Assigned task
Search the records for the string "will", then copy each line where it appears.

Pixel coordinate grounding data
┌──
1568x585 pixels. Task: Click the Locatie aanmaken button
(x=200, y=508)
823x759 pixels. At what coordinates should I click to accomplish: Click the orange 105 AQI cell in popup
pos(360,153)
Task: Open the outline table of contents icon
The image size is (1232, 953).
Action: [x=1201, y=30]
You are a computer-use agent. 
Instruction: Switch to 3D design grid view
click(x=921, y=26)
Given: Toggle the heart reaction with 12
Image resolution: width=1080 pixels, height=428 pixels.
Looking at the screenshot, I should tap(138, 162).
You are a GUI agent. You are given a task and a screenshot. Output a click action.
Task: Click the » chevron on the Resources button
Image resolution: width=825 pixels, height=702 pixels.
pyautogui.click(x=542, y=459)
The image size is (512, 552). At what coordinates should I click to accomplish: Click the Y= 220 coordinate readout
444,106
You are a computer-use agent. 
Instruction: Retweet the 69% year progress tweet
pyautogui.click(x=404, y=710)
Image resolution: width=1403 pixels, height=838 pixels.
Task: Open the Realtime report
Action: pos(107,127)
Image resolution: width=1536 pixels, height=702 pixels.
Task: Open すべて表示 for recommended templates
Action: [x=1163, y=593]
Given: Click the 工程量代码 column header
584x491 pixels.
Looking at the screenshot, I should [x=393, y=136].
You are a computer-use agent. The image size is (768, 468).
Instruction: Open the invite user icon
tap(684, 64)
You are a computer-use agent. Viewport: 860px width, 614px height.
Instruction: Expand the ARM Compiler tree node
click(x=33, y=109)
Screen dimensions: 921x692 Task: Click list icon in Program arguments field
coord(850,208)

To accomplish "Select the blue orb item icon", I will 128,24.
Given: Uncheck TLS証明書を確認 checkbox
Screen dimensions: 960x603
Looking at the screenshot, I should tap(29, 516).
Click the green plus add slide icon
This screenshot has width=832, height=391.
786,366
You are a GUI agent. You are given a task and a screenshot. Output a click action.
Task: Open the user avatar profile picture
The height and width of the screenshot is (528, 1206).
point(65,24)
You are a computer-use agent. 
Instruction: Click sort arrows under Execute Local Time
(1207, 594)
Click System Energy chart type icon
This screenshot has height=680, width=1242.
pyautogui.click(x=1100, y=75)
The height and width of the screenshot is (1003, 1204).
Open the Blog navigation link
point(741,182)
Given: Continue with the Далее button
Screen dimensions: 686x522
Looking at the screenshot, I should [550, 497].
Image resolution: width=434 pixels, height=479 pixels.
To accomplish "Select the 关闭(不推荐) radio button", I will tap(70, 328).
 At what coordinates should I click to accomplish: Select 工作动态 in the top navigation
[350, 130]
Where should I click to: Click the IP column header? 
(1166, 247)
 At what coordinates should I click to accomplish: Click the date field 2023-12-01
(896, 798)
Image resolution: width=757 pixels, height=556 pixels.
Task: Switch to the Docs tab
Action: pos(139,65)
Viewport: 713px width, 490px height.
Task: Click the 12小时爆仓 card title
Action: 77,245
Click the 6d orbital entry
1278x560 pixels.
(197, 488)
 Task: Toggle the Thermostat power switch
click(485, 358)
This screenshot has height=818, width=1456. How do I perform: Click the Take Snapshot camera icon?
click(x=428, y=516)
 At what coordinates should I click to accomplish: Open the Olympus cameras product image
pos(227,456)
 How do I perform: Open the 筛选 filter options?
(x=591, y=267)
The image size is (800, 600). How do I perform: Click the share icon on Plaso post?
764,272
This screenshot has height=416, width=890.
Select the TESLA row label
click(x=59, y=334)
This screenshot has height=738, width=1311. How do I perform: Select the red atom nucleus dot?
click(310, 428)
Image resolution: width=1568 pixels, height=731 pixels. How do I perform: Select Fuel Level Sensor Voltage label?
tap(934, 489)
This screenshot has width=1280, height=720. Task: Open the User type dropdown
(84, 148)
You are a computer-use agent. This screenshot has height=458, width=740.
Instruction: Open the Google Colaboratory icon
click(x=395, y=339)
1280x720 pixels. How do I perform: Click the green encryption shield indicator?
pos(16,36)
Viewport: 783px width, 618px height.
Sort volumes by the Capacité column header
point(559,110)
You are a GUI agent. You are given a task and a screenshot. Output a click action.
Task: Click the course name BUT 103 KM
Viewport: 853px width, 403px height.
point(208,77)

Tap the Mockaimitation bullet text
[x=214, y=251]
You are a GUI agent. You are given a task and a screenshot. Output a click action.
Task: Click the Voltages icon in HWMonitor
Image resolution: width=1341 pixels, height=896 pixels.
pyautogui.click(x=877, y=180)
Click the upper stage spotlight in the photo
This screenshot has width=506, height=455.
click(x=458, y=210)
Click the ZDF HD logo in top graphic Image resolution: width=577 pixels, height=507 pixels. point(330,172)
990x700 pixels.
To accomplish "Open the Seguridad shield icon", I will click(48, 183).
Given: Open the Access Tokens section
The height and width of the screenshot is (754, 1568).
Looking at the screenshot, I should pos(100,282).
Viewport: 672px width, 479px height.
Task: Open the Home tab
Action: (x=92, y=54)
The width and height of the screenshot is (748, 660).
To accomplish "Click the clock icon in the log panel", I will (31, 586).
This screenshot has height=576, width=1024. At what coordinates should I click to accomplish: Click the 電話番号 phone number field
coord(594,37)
└──
Completed task
To accomplish "Select the blue orb item icon", I will 128,24.
To accomplish "Select the 关闭(不推荐) radio button", I will tap(70, 328).
To accomplish "Open the Seguridad shield icon", I will click(48, 183).
To accomplish "Click the clock icon in the log panel", I will (31, 586).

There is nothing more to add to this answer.